Kaspar Hauser, de Paul Feuerbach (Pepitas de calabaza) Traducción por Ariel Magnus | por Óscar Brox

Paul Feuerbach | Kaspar Hauser

El niño salvaje de Aveyron, Bruno Schleinstein y David Dewaele (rostros, ambos, del cine de Werner Herzog y Bruno Dumont) y, finalmente, Kaspar Hauser. Todos pasaron más o menos rápido por la vida, irrumpiendo como objetos no identificados en mitad de unas sociedades acomodadas a una forma concreta de pensar; algo que, desde el siglo XVIII a nuestra época, tampoco ha cambiado tanto. Menos aún, cada vez que se ha tratado de señalar la diferencia, la brecha existente entre nosotros y un otro cuya inocencia, o falta de contagio de ese proceso civilizatorio que ya prácticamente no notamos, señalase nuestras deficiencias humanas.

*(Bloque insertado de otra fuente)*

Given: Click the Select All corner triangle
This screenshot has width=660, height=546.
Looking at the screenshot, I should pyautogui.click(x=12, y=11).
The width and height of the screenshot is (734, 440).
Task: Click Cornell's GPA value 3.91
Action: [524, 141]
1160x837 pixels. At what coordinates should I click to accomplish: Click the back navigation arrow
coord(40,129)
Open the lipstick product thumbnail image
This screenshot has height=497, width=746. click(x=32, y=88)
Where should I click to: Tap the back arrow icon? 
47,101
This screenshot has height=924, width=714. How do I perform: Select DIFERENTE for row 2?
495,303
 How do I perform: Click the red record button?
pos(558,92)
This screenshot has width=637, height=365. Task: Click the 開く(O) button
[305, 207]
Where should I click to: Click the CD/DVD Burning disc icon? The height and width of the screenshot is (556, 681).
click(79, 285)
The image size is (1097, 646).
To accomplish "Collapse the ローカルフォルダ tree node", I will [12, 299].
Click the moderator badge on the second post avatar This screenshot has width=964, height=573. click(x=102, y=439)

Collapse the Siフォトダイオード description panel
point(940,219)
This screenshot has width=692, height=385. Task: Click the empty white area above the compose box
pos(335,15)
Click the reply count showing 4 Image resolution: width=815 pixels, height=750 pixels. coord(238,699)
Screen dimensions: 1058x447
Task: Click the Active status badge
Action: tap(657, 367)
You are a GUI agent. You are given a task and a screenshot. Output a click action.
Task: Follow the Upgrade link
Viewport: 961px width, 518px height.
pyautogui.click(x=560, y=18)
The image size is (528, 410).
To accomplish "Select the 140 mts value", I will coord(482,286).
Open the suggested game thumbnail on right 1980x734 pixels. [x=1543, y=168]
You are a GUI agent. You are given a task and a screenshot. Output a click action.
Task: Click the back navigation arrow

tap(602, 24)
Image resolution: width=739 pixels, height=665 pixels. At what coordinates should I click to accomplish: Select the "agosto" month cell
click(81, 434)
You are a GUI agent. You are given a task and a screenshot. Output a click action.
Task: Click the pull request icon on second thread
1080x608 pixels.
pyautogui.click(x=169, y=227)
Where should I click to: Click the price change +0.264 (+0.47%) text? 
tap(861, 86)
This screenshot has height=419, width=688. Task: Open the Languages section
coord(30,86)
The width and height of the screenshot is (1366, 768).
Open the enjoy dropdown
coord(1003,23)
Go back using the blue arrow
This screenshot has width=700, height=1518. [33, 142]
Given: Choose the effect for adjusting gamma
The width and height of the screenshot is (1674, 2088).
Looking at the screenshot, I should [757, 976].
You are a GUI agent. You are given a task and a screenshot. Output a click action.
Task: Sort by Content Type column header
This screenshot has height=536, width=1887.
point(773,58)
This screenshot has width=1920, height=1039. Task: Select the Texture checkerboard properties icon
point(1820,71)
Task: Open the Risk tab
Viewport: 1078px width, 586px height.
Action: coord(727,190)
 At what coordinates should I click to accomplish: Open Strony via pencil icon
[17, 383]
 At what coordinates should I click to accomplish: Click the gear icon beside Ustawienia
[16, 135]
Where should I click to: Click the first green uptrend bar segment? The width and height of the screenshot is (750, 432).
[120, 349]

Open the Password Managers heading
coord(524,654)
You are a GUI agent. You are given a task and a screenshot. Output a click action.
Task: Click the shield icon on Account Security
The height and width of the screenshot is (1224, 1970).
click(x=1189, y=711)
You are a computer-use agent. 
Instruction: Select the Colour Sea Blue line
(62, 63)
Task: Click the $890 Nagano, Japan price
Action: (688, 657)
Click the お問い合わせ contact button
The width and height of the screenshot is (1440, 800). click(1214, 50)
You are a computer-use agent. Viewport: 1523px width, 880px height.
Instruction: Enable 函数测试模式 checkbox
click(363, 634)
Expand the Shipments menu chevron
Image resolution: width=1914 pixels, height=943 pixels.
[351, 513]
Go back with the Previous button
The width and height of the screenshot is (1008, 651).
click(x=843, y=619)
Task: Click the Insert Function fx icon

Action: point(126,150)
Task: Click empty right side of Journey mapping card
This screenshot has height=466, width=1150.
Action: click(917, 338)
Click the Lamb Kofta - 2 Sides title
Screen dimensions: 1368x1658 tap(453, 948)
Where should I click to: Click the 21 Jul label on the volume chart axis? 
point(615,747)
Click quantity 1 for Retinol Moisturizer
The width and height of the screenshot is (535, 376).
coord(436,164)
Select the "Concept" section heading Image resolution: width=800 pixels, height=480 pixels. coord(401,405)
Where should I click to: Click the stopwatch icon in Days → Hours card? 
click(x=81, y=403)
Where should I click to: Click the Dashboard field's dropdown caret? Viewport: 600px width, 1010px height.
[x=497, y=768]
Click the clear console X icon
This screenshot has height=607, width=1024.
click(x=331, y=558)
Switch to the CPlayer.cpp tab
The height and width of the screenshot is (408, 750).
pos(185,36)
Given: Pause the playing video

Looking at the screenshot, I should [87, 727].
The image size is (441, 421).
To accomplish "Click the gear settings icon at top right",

Puede que en el siglo XIX la cuestión de la naturaleza humana tuviese un relieve mayor en la sociedad y el pensamiento, a tenor de las obras de Locke y Hobbes. De ahí que curiosidades como Kaspar Hauser, auténtico hombre enigma hallado un buen día en mitad de la plaza de Núremberg, adquiriesen un calado especial. Tan especial como para que la poesía, la literatura, el teatro y el cine indagasen en esa vida interior de aquel adolescente salvaje. Pepitas de Calabaza rescata el texto que le dedicó Paul Johann Anselm von Feuerbach, además de incluir numerosos apéndices que arrojen un poco más de luz sobre Hauser. Así, la escritura de Feuerbach nos sumerge en el mundo de un niño-hombre, confinado durante años a un encierro, alimentado con pan seco y agua, dueño de un vocabulario de apenas 50 palabras en las que destacaban bua y caballo como conceptos que abarcaban tantas y tantas cosas.

Feuerbach, y el resto de preceptores que pasaron por la vida breve de Hauser, se acercaron al personaje, a su figura e, incluso, a su mitología, desde diferentes ámbitos. De modo que, durante el texto convive el informe anatómico con el enfoque pedagógico, la curiosidad científica con el vértigo ante una humanidad tan desbordante. Esa que, por ejemplo, muestra su asombro ante la belleza del cielo estrellado (¡como Kant!). Y, también, su repugnancia ante la más pequeña hebra de carne introducida sin avisar entre las migas de pan, o ante cualquier otra cosa que no sea agua o sepa como el agua. Esa humanidad que tanto fascina y que tan rápido absorbe las nuevas ideas que unos y otros le proporcionan en las innumerables visitas de sociedad que recibe Hauser; que parecen catapultarle, de golpe y porrazo, a un estado civilizatorio para el que quizá no está preparado. Que limita los contornos de su naturaleza salvaje, de esa vida interior que, forzosamente, le será robada al exponerse a los rigores de la sociedad.

En su epílogo a la presente edición, Julio Monteverde aporta una reflexión más que pertinente a la cuestión sobre Kaspar Hauser. Hasta qué punto se le obligó a aprender las costumbres de una sociedad que, sin embargo, no mostró interés alguno en aprender la de aquel ingenuo salvaje. De tal manera que el auténtico crimen de esta historia consistiese en liberar a Hauser de un encierro que había forjado su identidad para exponerlo a otro encierro, paradójicamente exterior, que terminaría con su muerte. Con su presencia fugaz en un siglo que también vería cómo se apagaban las luces de la Ilustración, a medida que la industrialización empujaba a la sociedad hacia un nuevo porvenir. De ahí que este Kaspar Hauser de Feuerbach sea, más que un relato histórico, el informe forense de una época, de un tiempo y de sus protagonistas, identificados todos en las diferencias halladas en el pequeño cuerpo del niño-hombre de Núremberg. En su perenne curiosidad por las cosas y en la desbordante humanidad con la que parecía contemplar hasta la cosa más insignificante.

La historia de Kaspar Hauser podría describirse desde aquella diferencia que estableció John Berger entre ver y mirar. O cómo, a diferencia de lo primero, mirar siempre entraña un esfuerzo y cultiva una relación con lo que se está contemplando; en este caso, la vida y la naturaleza humana de un personaje tan extraordinario como Hauser. Aquel al que Feuerbach y el resto de preceptores retrataron desde la distancia y la cercanía, desde el aprendizaje y desde la mesa del anatomista. En busca, tal vez, de esa sustancia especial que revelase el enigma tras el hombre, el origen tras el mito. Conscientes de que, quizá, el mayor crimen cometido contra esa alma fuese el de privarle de una vida interior arrebatada por las luces del paisaje exterior. Por una sociedad, por una burguesía, demasiado ensimismada como para aprender de los demás.